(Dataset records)
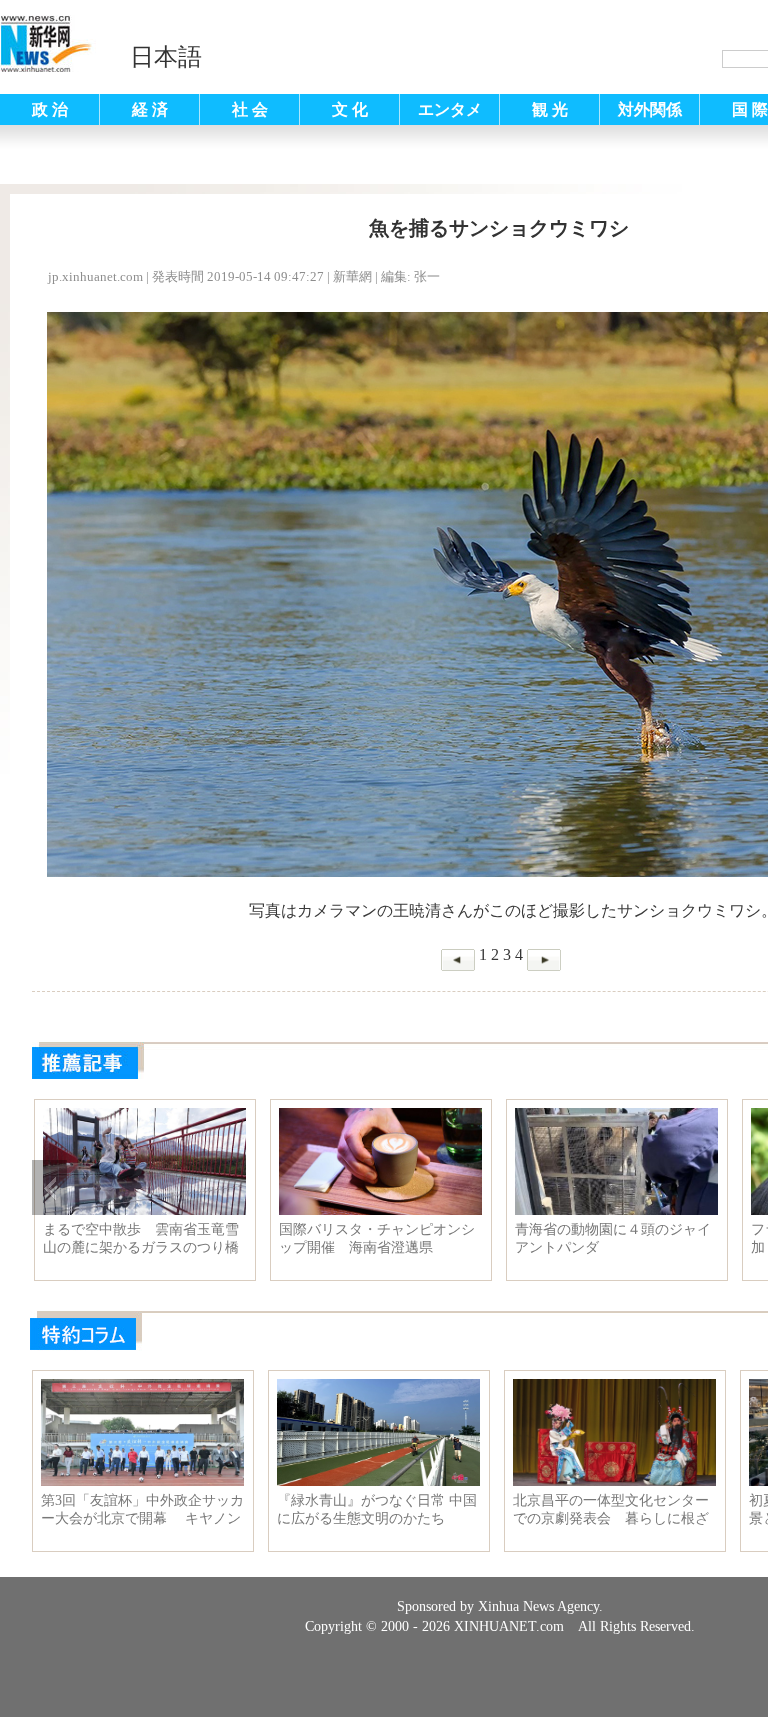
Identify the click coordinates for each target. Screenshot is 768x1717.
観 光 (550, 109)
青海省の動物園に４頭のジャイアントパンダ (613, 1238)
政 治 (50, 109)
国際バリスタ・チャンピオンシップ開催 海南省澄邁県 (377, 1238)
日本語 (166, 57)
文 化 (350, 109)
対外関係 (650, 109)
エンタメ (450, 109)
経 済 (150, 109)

WORK ORDER: The answer is a faithful copy of the records above, with the pictures removed.

FINISHED EXERCISE:
Identify the click coordinates for each target. Screenshot is 768x1717.
観 光 (550, 109)
青海省の動物園に４頭のジャイアントパンダ (613, 1238)
政 治 (50, 109)
国際バリスタ・チャンピオンシップ開催 海南省澄邁県 (377, 1238)
日本語 (166, 57)
文 化 (350, 109)
対外関係 (650, 109)
エンタメ (450, 109)
経 済 (150, 109)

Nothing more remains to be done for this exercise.